• 本文
健康保険証とは公的な医療システムの中心的な存在である。現在の保険証を2024年に廃止、「マイナンバーカード」と一体化した「マイナ保険証」に切り替えると河野太郎デジタル相は10月13日に発表した。さらに運転免許証とも一体化させるという。要するに「デジタルID」で人びとを管理しようというわけだ。
こうした動きで先行していたのはEUである。欧州委員会はEU市民向けの「ワクチン・カード/パスポート」を2022年に実現することを予定していた。デジタル技術を使った人間管理システムで、デジタル通貨、監視カメラ、スマート家電ともリンクする。資金の動きや行動を監視、世界を支配する私的権力にとって好ましくない人物を探り出し、排除するつもりだろう。
こうしたことを少なからぬ人が見抜くはずで、抵抗が予想された。そこでタイミングよく起こったのがCOVID-19(2019年-コロナウイルス感染症)騒動である。2020年3月11日にWHO(世界保健機関)はパンデミックを宣言、恐怖を煽り、人間を管理する必要があると思わせようとしたのだが、実現できていない。
昔から支配者は庶民を監視、管理しようとしてきた。アメリカ上院で設置された情報活動に関する政府の工作を調べる特別委員会の委員長を務めていたフランク・チャーチ議員は1975年8月にネットワーク局NBCの「ミート・ザ・プレス」という番組に出演、そこでアメリカ政府の通信傍受能力はアメリカ国民に向けられる可能性があり、そうなると人々の隠れる場所は存在しなくなると発言している。その当時、電子技術が急速に進歩、それにともなって監視システムの能力が長足の進歩を遂げていた。
デジタル・パスポートの基盤には、2015年9月に国連で採択された「我々の世界を変革する:持続可能な開発のための2030アジェンダ」がある。その中で「SDGs(持続可能な開発目標)」が示されたが、地球に住むすべての人間を特定するため、デジタルIDの導入が進められることになったのだ。2016年5月には国連本部でどのように導入を進めるかが話し合われ、「ID2020」というNGOが設立された。欧州委員会が「ワクチン・パスポート」を日程に載せた2019年9月にもニューヨークでID2020の総会が開かれた。

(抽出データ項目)
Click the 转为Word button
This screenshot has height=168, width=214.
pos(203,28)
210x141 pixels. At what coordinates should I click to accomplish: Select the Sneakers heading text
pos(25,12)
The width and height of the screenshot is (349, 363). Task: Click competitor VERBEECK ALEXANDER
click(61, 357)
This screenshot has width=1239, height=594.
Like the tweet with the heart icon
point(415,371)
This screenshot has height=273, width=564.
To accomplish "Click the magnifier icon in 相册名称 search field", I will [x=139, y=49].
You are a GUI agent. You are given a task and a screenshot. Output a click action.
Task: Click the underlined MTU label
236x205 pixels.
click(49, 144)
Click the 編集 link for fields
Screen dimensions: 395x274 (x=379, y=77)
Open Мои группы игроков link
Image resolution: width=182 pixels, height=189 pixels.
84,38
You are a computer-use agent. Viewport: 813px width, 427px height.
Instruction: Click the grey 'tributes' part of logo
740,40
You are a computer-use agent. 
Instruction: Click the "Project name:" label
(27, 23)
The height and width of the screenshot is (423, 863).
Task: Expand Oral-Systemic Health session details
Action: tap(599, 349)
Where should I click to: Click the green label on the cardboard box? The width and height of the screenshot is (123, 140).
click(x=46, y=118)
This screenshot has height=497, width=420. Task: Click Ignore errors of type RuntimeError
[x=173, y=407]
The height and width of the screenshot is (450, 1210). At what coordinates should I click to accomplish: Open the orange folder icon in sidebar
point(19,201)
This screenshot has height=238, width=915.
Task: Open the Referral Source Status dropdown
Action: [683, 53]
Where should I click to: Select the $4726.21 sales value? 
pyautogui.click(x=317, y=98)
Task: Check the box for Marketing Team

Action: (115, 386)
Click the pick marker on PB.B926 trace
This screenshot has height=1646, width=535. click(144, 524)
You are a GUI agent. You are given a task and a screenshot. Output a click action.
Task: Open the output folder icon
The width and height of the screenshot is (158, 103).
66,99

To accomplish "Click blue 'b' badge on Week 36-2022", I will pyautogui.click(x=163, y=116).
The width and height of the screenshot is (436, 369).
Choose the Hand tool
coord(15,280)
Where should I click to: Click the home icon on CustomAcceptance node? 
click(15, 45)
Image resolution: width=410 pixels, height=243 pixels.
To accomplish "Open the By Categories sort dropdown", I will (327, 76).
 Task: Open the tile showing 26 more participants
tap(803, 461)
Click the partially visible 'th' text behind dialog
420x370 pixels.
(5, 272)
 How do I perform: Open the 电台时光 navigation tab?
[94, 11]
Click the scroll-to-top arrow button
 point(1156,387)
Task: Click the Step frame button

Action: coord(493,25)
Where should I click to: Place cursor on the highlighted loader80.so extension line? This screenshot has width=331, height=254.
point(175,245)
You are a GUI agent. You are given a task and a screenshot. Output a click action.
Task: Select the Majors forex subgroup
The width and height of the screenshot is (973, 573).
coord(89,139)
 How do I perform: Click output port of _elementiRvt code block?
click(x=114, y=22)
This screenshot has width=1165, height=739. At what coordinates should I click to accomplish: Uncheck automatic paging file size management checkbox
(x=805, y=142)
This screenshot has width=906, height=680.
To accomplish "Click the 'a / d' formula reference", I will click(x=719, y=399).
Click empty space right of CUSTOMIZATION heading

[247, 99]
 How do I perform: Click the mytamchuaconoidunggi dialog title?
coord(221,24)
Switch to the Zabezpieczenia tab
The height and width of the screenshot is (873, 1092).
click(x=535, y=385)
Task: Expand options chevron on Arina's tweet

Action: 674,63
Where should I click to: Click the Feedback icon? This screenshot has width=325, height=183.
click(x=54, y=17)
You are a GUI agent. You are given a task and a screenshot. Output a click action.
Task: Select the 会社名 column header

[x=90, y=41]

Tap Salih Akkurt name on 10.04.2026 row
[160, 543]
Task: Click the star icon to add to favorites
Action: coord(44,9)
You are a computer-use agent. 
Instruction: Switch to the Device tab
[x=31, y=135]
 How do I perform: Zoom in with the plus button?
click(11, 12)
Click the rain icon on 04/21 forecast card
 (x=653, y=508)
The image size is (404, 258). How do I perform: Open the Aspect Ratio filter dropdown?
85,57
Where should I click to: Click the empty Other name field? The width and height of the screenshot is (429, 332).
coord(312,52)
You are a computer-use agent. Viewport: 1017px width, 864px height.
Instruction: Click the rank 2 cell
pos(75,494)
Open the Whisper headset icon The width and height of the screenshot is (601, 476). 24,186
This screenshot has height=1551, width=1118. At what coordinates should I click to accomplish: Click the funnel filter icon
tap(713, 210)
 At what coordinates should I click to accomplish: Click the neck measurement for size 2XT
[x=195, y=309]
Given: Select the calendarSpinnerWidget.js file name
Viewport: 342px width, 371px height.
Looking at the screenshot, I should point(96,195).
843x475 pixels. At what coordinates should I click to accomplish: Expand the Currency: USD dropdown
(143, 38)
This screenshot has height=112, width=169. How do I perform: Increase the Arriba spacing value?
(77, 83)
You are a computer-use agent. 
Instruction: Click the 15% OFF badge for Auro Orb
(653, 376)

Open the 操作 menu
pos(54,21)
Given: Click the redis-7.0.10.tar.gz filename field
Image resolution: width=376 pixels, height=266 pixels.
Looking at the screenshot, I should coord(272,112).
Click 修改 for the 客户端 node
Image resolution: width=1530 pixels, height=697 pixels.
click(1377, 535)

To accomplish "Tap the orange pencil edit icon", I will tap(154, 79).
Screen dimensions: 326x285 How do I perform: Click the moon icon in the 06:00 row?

• 作業内容
本文によると、2015年9月に国連で採択された「我々の世界を変革する：持続可能な開発のための2030アジェンダ」のもとでデジタルIDの導入が進められることになったのは何のためか。1〜3文で説明せよ。

• 解答
地球に住むすべての人間を特定するためである。このアジェンダでSDGs（持続可能な開発目標）が示され、その中でこの目的のためにデジタルIDの導入が進められることになった。